Sintió que Harry estaba dudando, debatiéndose entre el deseo de comer algo que no estuviese enlatado y el impulso de mandarla al infierno.

– Gracias -fue todo lo que dijo.

No era exactamente decepción lo que atenazó el corazón de Jacqui. Pero, por un momento, había esperado que él apartara una silla y se uniera a ellas en la cena. Se había imaginado a Maisie y a Harry congeniando mientras comían. Y a ella haciendo el papel de hada. Patético. Maisie era la única persona que tenía alas en aquella casa. Sin embargo, él seguía en la cocina. Jacqui estaba concentrada en la salsa, pero podía sentir su presencia tras ella.

– Encontrará helado en el congelador, por si Maisie quiere un poco -dijo-. A menos, claro está, que sea capaz de preparar también el postre.

Con aquel comentario casi había sido amable. Casi. Jacqui se dispuso a recompensarlo con una sonrisa, pero cuando se dio la vuelta, Harry se había marchado. Bañó a Maisie y la preparó para acostarse, dejándola abrazada a un osito de peluche y leyéndole un cuento de los muchos que ocupaban la estantería. Era una divertida historia sobre la hora de dormir de un osito. Nada que pudiera provocarle pesadillas.

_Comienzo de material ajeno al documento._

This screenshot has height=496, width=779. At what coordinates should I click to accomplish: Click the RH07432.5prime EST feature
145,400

Maisie se quedó dormida mucho antes que el osito, y Jacqui se quedó sentada a su lado durante un rato, contemplándola. Finalmente, le estiró la manta y bajó la luz hasta dejarla en un débil resplandor. En alguna parte, al otro lado del mundo, otra niña estaría a punto de comenzar un nuevo día. Despeinada y gruñona, esperando un abrazo de otra mujer…

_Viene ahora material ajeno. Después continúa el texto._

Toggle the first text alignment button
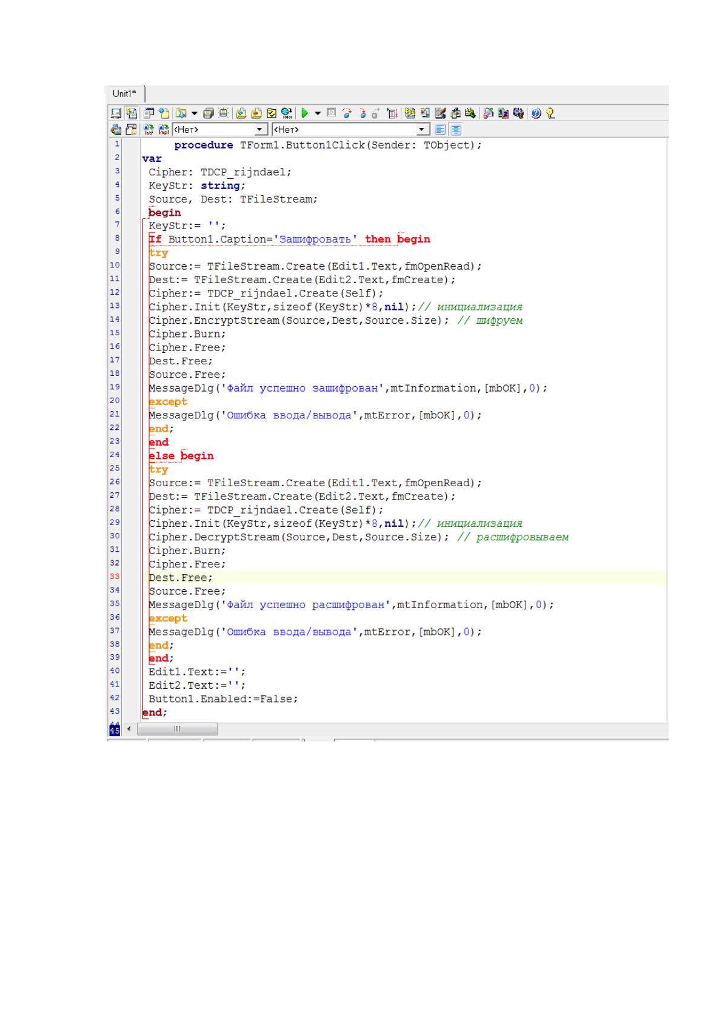The height and width of the screenshot is (1021, 722). (440, 130)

Parpadeó furiosamente y se tocó el brazalete. Un baño. Necesitaba sumergirse en agua caliente y perfumada. Olvidar y sonreír. No lo creía posible, pero quizá pudiera concentrarse en el placer, en vez de la angustia. Como viajaba ligera de equipaje y no se había molestado en llevar un albornoz, se puso uno que colgaba de la puerta del baño y bajó a la cocina a prepararse una bebida caliente.